Quanto ao exercício de aprender a pensar, nada como a pesquisa do Prof. Cláudio de Moura Castro sobre o SENAI, quando estava no IPEA (1972). No início, fez pouco caso. Pensou que iria se deparar com mais uma escolinha do Prof. Raimundo. Em seguida, se surpreendeu com a metodologia do aprender fazendo do SENAI e seus resultados excepcionais.
Cabe ainda comemorar, no caso a convergência da inteligência prática com o raciocínio abstrato. O aluno oriundo de uma família de baixa escolaridade não traz de casa familiaridade com este último. Mas o aprender fazendo acaba por lhe dar a confiança e o domínio dos princípios gerais (abstratos) que estão por trás da prática do dia a dia. Com o passar do tempo, ele se sente tão equipado para pensar em termos abstratos quanto o jovem proveniente de famílias cujos pais tiveram acesso ao ensino superior e lhes transmitiram, desde cedo, esse poderoso instrumento.
O próprio Prof. Castro confessou ter frequentado na juventude o chão de fábrica de uma metalúrgica, onde gazeteava as aulas de sua entediante escola. Ele se livrou das gramatiquices e pôs a mão na massa da vida como ela é. Essa experiência incomum, do tipo oficina do SENAI, foi uma bênção para ele. Fez depois um doutorado em Economia nos EUA, e é hoje autoridade em educação mundialmente respeitado. Nessa área, ocupou cargos de primeira linha em instituições internacionais. E continua escrevendo muito, e bem. Uma de suas últimas batalhas foi contra o Plano Nacional de Educação, peça equivocada e inócua, segundo ele, da pátria (des)educadora do então governicho Dilma.
Pensar com clareza e objetividade é a base sólida para agir, em especial para saber a diferença entre eficiência e eficácia, de que nos fala Peter Drucker. Fazer bem feito é importante, mas fazer a coisa certa o é mais ainda. Aquele hábito dos rabinos de dar contexto ao ato de pensar. Ao invés da resposta óbvia de que o cavalo mais rápido chegaria antes, eles nos arguem querendo saber se o cavalo estava indo na direção correta (eficácia). Essa costuma ser a pergunta que não nos fazemos, mas que Roberto Campos se fazia.
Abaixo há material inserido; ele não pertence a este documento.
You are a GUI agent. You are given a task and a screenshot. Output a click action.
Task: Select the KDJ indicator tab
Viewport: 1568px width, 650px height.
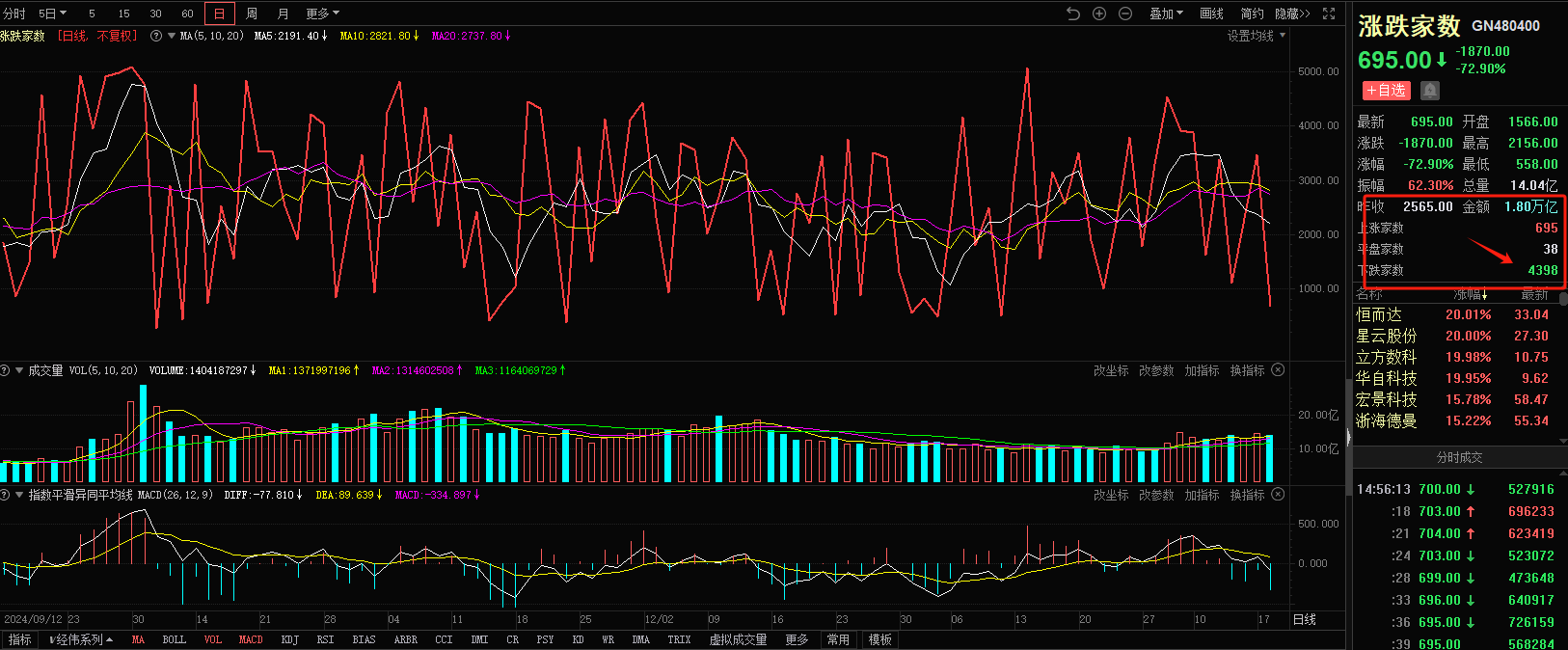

Cabe, nessa linha, mencionar o exemplo de Brejo Santo, no interior do Ceará. Em apenas cinco anos, a cidade saiu da vala comum do tétrico desempenho das escolas públicas municipais para o primeiro lugar na avaliação do Ideb. Esse desempenho excepcional resultou da determinação de um jovem prefeito médico que fez da educação seu projeto político. O café da manhã dos alunos é debater um bom texto. A nota obtida, em 2013, pela cidade foi de 7,2 (de zero a 10) ante a média do aproveitamento nacional de apenas 5,2 e bem acima da meta nacional, na época, de 6 para 2020.
Mas ser uma País realizador exige combinar educação de qualidade com espírito empreendedor, ou seja, com a capacidade de fazer acontecer. Encolher o governo e superar o preconceito contra a atividade empresarial, elemento-chave do crescimento da produtividade, é o passo a ser dado para elevar o emprego e o salário real do trabalhador em bases permanentes, o sadio oposto do regresso ao voo de galinha de quem perde tempo como Lula em rotular de fascistas os empresários do agronegócio.